It had emerged that a problem arose with the electricity the previous day, as the owner of the unit where the tap was situated, Mark Dembo, had new cupboards installed in the kitchen. An electrician had drilled through some of the electrical wires in the wall, damaging the Earth wiring.

Michael’s mother, Samantha Dempsey, subsequently instituted a claim for more than R3 million against the electrician, Dembo, the body corporate, and the contractor commissioned to replace the cupboards, Allan Carr, who traded as Mr Cupboard.

Carr sent two workers to start with the refurbishment on the day before the incident. They damaged the electrical wiring when they drilled into the wall. Carr then contracted an electrician to fix the problem.

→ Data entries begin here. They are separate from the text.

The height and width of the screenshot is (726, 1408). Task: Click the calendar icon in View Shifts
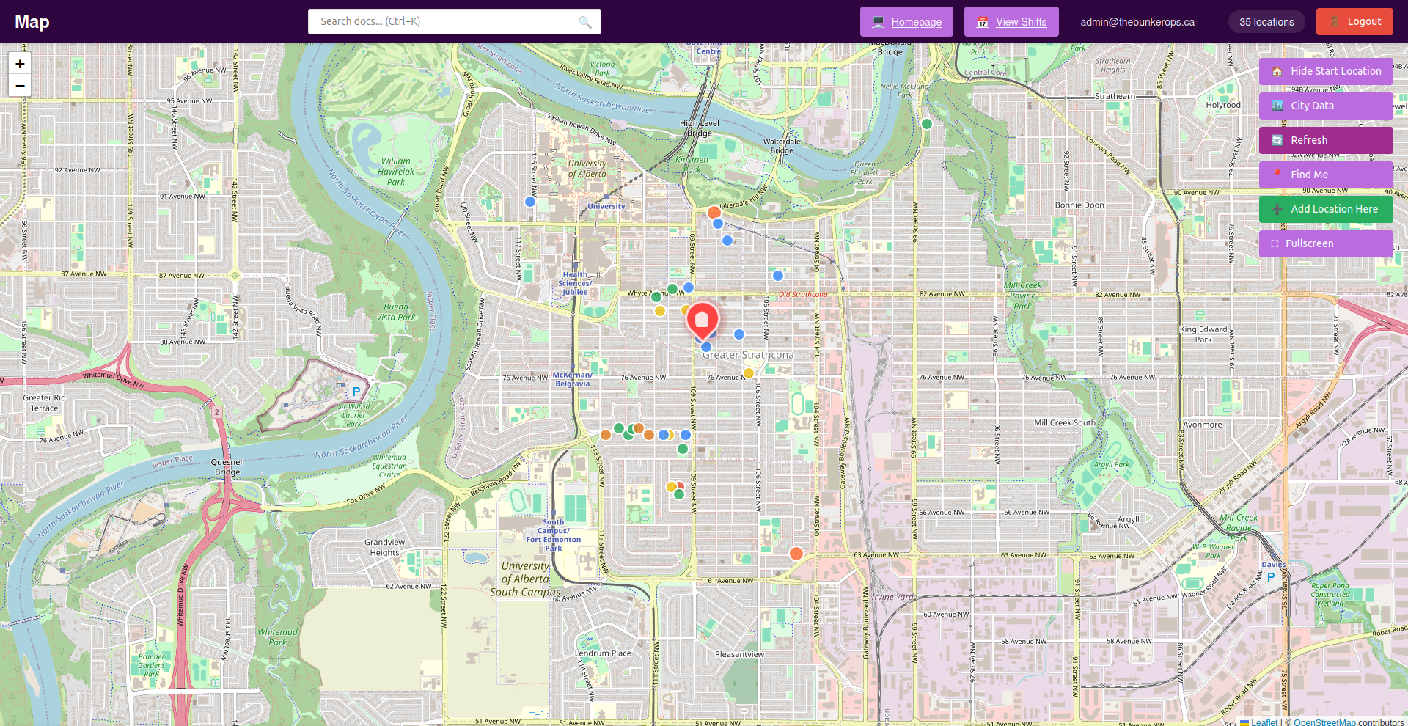[983, 22]
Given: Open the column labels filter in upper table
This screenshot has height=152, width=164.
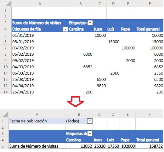Looking at the screenshot, I should point(90,23).
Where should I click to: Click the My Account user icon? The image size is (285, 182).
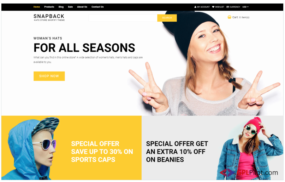(x=195, y=7)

Suraksha Ramlakan, who rented the unit from Dembo at the time and requested the refurbishment, told the court that when she got home later that day, she received an electrical shock when she tried to open the taps in the unit.

She contacted Etienne Mynhardt, who was Dembo’s employee and represented him, to immediately attend to the problem. When nobody came that day, she switched off the electrical supply to the unit.

The next day when she went to work the supply was still switched off.

When she returned later, she witnessed the child being severely shocked.

It is suspected that the two workers who did the refurbishment, had switched-on the electricity supply that day to continue with their work.

Mynhardt meanwhile told the court that he had phoned Dembo the night before Michael was injured and told him about the electrical problem.

But Dembo denied this and said if he knew about the problem, he would have immediately instructed a qualified electrician to repair the damage. He said he only became aware of the problem after Michael was injured.

Judge Anthony Millar found that Mynhardt did not speak the truth when he said he phoned Dembo the previous evening so that the problem could have been sorted out immediately.

But, the judge reasoned, an employer was in law vicariously liable for the negligent acts of his employee. The judge said although Dembo voiced his unhappiness with Mynhardt’s conduct in the past, he continued to employ him, thus, as his employer, he must be held liable for Mynhardt’s conduct.

Judge Millar also ordered that Carr must pay half of whatever amount Dembo is ordered to pay, as Carr’s workers contributed to the child’s injuries by switching on the power the next day. The amount of damages will be determined at a later stage.